* Goal of the exercise *
Your answer should be the exact lines of the records, starting with the one containing "This screenshot has height=486, width=1040." and running to the end.

Pixel coordinate grounding data:
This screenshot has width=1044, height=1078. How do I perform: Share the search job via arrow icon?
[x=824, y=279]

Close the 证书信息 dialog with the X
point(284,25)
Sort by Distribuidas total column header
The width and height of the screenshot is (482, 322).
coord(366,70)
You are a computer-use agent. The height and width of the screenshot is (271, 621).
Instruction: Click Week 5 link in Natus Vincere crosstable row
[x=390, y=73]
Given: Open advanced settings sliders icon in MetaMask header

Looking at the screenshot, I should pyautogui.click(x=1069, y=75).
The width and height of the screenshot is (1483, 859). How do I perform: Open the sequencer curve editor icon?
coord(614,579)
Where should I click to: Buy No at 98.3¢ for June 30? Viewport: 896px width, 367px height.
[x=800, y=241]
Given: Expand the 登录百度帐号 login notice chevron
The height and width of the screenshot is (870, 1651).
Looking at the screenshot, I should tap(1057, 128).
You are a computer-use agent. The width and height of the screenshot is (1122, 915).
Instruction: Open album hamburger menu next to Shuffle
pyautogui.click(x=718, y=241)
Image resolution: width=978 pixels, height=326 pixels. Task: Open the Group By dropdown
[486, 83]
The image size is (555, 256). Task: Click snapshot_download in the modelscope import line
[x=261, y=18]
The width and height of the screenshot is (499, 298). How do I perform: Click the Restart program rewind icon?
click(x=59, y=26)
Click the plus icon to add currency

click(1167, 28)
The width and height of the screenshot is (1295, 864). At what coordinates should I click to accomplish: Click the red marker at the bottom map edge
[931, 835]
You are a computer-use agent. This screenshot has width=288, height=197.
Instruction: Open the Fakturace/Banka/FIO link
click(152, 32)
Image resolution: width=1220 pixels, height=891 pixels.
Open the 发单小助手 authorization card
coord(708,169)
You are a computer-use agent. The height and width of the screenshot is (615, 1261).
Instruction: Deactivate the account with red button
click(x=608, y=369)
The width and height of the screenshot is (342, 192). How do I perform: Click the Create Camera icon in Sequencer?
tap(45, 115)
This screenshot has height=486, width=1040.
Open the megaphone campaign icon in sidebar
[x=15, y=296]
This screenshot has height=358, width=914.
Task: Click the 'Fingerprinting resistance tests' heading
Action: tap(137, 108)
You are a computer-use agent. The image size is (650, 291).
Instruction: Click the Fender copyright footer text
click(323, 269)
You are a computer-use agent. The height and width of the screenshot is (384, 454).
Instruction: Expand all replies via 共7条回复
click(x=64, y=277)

* Solution to this problem *
This screenshot has height=486, width=1040.
Open the megaphone campaign icon in sidebar
[x=15, y=296]
This screenshot has height=358, width=914.
Task: Click the 'Fingerprinting resistance tests' heading
Action: tap(137, 108)
You are a computer-use agent. The image size is (650, 291).
Instruction: Click the Fender copyright footer text
click(323, 269)
You are a computer-use agent. The height and width of the screenshot is (384, 454).
Instruction: Expand all replies via 共7条回复
click(x=64, y=277)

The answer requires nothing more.